The biological pump transfers organic carbon from the euphotic zone to the deep ocean: phytoplankton fix dissolved CO₂, zooplankton graze and respire, and sinking particles transport organic matter to depth where it is remineralized. This process reduces surface CO₂ and stores carbon in the deep ocean for centuries to millennia (the soft tissue pump transfers carbon; the carbonate counter-pump involves CaCO₃ sinking). The efficiency of the biological pump is a key control on atmospheric CO₂ levels and nutrient cycling.
Trace the fate of phytoplankton organic matter: What fraction is respired in the upper ocean? What fraction reaches the seafloor? Use isotope tracers (C-13, C-14, radiocarbon) to quantify residence times.
Not all sinking organic matter is pumped to the deep; much is remineralized in the upper ocean (<200 m). The pump's efficiency depends on nutrient availability, light, and particle size, all of which vary regionally and seasonally.
From your study of marine primary productivity, you know that phytoplankton in the sunlit surface ocean fix dissolved CO₂ into organic matter through photosynthesis. The biological pump is the set of processes that transfers some of this organic carbon downward into the deep ocean, effectively removing it from contact with the atmosphere for centuries to millennia. Without the biological pump, atmospheric CO₂ would be roughly 200 ppm higher than it is — making it one of the most important regulators of Earth's carbon cycle and climate.
The pump operates through a chain of biological and physical processes. Phytoplankton grow in the euphotic zone (the upper ~200 m where light penetrates), taking up dissolved CO₂ and nutrients like nitrogen, phosphorus, and iron. When these organisms die, are consumed by zooplankton, or aggregate into larger particles, some fraction sinks as marine snow — a slow rain of organic debris, fecal pellets, and dead cells falling through the water column. Zooplankton also contribute through diel vertical migration: they feed at the surface at night and descend to depth during the day, respiring surface-derived carbon at depth. The sinking particles and migrating organisms carry carbon downward against the concentration gradient that would otherwise keep it dissolved near the surface.
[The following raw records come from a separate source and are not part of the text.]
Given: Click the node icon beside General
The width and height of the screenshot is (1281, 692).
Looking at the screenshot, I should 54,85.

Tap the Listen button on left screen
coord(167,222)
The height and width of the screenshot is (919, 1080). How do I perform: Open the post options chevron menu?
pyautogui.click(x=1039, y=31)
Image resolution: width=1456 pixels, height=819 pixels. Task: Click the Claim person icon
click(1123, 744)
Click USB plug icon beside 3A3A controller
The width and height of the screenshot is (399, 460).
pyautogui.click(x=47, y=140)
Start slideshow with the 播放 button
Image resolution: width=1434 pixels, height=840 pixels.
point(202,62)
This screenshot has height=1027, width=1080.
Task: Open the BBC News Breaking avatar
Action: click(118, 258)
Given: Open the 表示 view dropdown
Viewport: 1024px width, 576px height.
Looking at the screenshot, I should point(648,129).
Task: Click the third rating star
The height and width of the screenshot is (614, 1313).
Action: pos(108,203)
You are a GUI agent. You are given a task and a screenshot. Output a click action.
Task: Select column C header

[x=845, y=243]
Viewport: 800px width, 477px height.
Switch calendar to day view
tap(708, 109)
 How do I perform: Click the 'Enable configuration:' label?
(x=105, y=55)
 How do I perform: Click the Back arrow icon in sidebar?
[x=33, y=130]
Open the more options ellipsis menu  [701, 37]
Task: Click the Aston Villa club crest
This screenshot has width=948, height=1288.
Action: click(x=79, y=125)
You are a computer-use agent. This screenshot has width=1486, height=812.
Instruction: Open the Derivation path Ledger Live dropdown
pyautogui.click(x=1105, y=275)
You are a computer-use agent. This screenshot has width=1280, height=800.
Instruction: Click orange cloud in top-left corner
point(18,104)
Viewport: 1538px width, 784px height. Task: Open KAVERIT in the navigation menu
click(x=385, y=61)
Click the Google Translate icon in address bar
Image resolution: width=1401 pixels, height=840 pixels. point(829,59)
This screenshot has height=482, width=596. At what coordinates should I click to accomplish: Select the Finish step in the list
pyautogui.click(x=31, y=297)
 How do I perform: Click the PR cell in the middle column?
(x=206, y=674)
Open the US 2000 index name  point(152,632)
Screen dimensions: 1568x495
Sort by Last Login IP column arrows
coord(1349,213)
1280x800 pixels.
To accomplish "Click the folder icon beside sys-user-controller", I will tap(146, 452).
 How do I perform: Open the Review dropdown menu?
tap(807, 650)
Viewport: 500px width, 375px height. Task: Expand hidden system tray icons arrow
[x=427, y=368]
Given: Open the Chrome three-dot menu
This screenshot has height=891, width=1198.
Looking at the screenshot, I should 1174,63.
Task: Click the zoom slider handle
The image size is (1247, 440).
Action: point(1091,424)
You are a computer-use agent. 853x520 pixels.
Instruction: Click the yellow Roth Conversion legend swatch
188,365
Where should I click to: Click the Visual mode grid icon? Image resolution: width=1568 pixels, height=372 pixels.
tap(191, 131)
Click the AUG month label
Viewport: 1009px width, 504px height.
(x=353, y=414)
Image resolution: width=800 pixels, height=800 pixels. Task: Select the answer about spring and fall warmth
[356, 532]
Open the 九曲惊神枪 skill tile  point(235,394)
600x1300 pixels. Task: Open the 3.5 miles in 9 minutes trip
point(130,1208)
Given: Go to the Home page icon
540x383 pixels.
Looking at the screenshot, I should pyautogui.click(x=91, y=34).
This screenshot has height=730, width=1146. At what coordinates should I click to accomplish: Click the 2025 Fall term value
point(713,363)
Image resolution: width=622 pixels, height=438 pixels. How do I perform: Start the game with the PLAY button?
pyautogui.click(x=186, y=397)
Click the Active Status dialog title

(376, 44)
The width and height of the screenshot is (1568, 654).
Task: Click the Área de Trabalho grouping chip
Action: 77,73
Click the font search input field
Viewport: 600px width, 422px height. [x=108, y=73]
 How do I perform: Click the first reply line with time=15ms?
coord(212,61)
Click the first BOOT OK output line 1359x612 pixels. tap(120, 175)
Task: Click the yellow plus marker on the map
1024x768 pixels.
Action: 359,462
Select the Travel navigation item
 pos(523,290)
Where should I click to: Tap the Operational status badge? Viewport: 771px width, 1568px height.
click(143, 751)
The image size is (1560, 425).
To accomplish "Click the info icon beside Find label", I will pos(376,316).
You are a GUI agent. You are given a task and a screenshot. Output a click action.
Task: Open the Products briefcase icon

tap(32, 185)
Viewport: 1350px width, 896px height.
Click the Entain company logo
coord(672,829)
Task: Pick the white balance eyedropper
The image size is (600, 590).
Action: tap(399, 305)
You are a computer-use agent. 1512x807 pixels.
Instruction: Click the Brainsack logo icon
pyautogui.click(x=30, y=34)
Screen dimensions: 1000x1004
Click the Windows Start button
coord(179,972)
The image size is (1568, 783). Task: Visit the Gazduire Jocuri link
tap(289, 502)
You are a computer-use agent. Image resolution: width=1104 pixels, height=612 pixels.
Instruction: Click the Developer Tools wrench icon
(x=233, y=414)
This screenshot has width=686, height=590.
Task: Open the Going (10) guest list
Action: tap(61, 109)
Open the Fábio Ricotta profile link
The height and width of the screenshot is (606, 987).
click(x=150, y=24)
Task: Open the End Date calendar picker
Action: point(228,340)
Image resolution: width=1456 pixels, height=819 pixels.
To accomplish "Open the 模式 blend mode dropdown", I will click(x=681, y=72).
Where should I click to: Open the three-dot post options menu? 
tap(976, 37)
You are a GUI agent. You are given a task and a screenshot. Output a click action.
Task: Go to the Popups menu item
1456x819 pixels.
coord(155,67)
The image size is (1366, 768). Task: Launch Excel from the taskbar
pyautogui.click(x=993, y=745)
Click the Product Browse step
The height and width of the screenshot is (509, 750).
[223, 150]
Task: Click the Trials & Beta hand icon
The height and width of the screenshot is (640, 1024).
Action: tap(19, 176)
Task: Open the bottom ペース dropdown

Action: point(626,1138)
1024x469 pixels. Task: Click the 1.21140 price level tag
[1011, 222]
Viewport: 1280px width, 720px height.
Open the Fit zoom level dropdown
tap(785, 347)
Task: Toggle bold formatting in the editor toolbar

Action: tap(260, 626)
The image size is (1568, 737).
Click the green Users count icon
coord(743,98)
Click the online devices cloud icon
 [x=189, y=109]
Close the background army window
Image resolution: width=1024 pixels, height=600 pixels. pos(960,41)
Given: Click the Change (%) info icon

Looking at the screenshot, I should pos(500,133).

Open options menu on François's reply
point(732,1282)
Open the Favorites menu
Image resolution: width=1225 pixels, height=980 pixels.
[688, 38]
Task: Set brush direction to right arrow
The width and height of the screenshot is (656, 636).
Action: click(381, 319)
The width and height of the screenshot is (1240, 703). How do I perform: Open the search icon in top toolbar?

The efficiency of this transfer is far from complete. Most organic matter never reaches the deep ocean. Bacteria and zooplankton remineralize (decompose) sinking particles as they fall, converting organic carbon back to dissolved CO₂ and releasing nutrients. The Martin curve describes this attenuation: roughly 90% of the export production is remineralized in the upper 1,000 meters. Only about 1–3% of surface production reaches the seafloor. What matters climatically is the depth at which remineralization occurs — carbon remineralized below the permanent thermocline is effectively sequestered from the atmosphere for the ocean's overturning timescale (centuries to a millennium), while carbon remineralized in the upper ocean returns to the surface and atmosphere much faster.
A second component of the pump operates through inorganic carbon. Organisms like coccolithophores and foraminifera build calcium carbonate (CaCO₃) shells that also sink to depth — the carbonate pump. Counterintuitively, CaCO₃ production actually releases CO₂ to the surrounding water (because forming CaCO₃ from dissolved bicarbonate shifts the carbonate equilibrium toward CO₂), so the carbonate pump partially opposes the soft-tissue pump at the surface. However, the sinking and dissolution of CaCO₃ at depth increases deep-ocean alkalinity, which on longer timescales enhances the ocean's overall capacity to absorb atmospheric CO₂. The balance between the soft-tissue pump and the carbonate pump, and how each responds to warming, acidification, and changing nutrient supply, is central to predicting the ocean's future role as a carbon sink.